***** Extracted records *****
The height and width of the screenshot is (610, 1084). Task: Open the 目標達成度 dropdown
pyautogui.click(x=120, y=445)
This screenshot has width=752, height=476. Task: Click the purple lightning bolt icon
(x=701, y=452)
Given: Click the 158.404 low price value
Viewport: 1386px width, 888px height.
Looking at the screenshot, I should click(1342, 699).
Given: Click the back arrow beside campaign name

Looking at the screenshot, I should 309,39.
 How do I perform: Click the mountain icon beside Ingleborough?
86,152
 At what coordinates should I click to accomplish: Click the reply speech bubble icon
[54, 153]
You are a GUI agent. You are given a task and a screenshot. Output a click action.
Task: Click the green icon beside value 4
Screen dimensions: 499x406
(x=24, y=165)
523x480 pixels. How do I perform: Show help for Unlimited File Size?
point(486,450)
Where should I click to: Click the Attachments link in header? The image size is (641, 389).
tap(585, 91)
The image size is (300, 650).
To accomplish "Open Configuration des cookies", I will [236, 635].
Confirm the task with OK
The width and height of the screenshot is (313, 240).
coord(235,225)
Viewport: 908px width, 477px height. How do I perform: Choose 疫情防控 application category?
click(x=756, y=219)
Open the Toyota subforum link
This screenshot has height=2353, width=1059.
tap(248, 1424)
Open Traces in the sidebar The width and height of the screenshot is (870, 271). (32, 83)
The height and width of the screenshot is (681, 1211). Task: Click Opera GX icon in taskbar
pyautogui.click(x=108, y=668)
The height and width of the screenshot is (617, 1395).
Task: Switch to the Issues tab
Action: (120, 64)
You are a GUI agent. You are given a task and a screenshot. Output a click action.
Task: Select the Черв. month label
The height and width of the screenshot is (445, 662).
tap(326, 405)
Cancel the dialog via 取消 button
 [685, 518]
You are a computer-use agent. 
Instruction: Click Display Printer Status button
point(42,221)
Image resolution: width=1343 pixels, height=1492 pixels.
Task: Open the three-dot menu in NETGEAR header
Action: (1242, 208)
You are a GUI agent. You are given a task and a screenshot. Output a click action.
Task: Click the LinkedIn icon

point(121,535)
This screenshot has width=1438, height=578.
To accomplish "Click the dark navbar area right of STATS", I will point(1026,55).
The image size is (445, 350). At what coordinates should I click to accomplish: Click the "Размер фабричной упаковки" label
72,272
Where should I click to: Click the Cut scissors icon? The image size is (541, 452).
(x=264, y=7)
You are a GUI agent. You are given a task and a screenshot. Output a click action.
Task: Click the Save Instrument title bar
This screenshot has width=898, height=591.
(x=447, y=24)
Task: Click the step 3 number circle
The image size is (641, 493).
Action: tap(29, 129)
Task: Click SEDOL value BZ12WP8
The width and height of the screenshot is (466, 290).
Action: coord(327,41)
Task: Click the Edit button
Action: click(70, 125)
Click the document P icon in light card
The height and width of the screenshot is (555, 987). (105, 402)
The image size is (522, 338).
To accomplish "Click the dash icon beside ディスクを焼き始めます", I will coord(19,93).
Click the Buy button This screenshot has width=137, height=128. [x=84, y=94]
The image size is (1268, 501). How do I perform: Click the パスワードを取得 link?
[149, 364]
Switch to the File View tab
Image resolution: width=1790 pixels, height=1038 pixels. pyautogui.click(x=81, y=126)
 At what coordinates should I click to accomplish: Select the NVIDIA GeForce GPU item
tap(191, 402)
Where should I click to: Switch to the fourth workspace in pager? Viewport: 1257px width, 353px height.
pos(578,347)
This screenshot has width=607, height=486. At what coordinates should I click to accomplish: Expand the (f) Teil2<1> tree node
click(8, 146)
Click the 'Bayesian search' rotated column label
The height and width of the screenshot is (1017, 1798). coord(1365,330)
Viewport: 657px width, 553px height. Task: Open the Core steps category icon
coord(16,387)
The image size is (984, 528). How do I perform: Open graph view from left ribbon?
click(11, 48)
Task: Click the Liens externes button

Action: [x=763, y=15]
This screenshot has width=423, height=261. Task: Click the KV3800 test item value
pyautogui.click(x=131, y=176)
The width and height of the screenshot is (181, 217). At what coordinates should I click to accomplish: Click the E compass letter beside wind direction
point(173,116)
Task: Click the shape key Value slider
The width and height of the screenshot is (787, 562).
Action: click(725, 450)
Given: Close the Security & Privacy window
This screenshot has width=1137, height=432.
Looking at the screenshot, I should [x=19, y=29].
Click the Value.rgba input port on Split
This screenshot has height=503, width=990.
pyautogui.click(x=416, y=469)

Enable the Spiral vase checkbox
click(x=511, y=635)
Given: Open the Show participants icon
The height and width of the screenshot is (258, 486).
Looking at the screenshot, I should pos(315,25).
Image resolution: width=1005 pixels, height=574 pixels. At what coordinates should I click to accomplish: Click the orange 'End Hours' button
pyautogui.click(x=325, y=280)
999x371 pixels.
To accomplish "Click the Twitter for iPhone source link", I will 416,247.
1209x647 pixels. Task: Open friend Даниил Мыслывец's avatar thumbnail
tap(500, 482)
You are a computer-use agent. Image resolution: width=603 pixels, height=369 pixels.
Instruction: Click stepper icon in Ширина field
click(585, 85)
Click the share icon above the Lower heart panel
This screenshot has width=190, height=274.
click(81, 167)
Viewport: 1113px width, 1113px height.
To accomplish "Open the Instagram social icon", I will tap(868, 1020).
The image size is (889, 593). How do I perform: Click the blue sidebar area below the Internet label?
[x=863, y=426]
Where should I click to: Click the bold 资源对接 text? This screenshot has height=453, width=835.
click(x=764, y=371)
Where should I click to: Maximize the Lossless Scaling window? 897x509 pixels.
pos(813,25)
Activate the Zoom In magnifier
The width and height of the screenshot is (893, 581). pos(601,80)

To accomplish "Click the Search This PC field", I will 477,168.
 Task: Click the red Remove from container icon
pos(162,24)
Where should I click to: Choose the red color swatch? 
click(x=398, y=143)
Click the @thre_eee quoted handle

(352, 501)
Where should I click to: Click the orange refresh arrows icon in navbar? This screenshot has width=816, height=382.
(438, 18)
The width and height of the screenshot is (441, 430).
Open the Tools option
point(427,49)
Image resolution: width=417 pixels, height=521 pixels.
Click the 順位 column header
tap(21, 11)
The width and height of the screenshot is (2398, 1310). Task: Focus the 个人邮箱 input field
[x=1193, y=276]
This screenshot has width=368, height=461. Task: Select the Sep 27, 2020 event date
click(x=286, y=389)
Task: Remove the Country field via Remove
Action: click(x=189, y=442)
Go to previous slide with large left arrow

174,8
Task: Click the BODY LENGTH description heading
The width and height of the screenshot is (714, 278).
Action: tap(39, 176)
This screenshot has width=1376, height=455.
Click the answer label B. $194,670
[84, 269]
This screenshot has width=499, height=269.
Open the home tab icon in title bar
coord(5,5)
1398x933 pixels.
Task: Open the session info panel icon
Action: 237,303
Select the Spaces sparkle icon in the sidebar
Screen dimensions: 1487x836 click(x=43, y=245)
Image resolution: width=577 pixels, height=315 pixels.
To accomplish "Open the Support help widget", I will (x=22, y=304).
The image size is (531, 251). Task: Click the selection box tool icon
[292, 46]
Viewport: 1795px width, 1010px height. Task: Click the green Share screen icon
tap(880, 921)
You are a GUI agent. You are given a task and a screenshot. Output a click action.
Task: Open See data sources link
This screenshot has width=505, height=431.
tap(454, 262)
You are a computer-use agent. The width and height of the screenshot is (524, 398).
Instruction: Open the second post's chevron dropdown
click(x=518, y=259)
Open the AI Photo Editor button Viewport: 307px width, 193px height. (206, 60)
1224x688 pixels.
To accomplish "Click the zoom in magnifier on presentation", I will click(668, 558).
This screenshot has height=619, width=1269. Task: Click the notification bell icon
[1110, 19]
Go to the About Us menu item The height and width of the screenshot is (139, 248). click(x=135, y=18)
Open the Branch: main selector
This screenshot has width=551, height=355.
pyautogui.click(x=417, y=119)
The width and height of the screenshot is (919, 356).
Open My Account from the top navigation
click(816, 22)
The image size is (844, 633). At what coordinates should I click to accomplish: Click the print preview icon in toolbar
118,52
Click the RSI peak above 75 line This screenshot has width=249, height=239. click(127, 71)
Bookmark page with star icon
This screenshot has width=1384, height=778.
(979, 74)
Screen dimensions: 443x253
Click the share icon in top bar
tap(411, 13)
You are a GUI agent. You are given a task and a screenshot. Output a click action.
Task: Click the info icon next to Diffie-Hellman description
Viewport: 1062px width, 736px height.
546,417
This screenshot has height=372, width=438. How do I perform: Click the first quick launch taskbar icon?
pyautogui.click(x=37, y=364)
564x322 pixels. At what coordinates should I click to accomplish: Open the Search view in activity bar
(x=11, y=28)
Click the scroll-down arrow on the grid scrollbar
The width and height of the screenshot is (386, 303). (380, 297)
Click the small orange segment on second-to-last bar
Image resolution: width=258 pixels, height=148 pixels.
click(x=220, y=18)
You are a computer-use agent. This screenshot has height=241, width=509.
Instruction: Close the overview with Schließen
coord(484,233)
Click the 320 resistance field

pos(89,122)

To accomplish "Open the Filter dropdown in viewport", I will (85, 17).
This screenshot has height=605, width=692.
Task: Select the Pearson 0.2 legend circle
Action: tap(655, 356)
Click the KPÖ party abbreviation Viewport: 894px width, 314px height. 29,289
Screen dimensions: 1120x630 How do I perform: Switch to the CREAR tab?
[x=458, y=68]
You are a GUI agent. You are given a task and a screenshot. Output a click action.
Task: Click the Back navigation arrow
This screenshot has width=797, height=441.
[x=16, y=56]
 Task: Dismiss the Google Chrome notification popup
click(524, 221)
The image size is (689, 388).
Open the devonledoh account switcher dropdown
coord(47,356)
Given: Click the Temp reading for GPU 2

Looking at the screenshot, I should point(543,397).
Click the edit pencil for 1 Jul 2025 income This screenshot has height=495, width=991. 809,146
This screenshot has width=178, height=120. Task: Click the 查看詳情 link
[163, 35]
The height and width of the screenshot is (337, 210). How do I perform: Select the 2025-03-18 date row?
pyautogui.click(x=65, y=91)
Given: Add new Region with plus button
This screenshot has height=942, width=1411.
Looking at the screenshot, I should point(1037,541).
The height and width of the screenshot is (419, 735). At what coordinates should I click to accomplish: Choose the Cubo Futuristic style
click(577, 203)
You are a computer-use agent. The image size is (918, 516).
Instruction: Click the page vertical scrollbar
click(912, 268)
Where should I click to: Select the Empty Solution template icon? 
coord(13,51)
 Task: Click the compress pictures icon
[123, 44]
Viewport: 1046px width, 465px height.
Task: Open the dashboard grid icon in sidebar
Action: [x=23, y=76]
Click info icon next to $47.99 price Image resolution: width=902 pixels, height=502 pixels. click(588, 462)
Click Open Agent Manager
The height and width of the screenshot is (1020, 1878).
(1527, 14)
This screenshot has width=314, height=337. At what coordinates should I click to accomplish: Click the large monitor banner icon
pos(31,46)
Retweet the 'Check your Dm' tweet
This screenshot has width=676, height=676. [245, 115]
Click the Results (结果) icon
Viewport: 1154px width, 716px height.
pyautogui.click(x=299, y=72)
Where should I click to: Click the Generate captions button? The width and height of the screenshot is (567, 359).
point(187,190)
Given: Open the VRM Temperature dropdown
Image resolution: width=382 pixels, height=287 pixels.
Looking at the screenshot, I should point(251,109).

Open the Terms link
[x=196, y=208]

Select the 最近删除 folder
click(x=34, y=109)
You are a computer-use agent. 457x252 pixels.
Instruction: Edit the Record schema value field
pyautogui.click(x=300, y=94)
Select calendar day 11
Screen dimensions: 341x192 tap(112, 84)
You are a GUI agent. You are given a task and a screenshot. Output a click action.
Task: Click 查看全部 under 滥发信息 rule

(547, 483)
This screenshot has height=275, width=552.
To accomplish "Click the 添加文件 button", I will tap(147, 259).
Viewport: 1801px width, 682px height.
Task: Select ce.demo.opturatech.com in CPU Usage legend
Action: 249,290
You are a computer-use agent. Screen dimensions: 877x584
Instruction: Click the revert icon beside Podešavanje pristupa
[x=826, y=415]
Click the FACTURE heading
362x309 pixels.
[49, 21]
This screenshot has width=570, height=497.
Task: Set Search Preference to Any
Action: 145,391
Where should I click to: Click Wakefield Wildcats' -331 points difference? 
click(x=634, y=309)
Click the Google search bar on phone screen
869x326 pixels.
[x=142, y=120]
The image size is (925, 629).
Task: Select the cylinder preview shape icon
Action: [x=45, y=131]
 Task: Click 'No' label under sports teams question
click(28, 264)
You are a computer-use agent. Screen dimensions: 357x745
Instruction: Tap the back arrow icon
*****
** Short problem **
Please return, unchanged, the material from the line with "This screenshot has width=1438, height=578." to the line with "(x=264, y=7)", including both of those lines.

** Solution **
This screenshot has width=1438, height=578.
To accomplish "Click the dark navbar area right of STATS", I will point(1026,55).
The image size is (445, 350). At what coordinates should I click to accomplish: Click the "Размер фабричной упаковки" label
72,272
Where should I click to: Click the Cut scissors icon? The image size is (541, 452).
(x=264, y=7)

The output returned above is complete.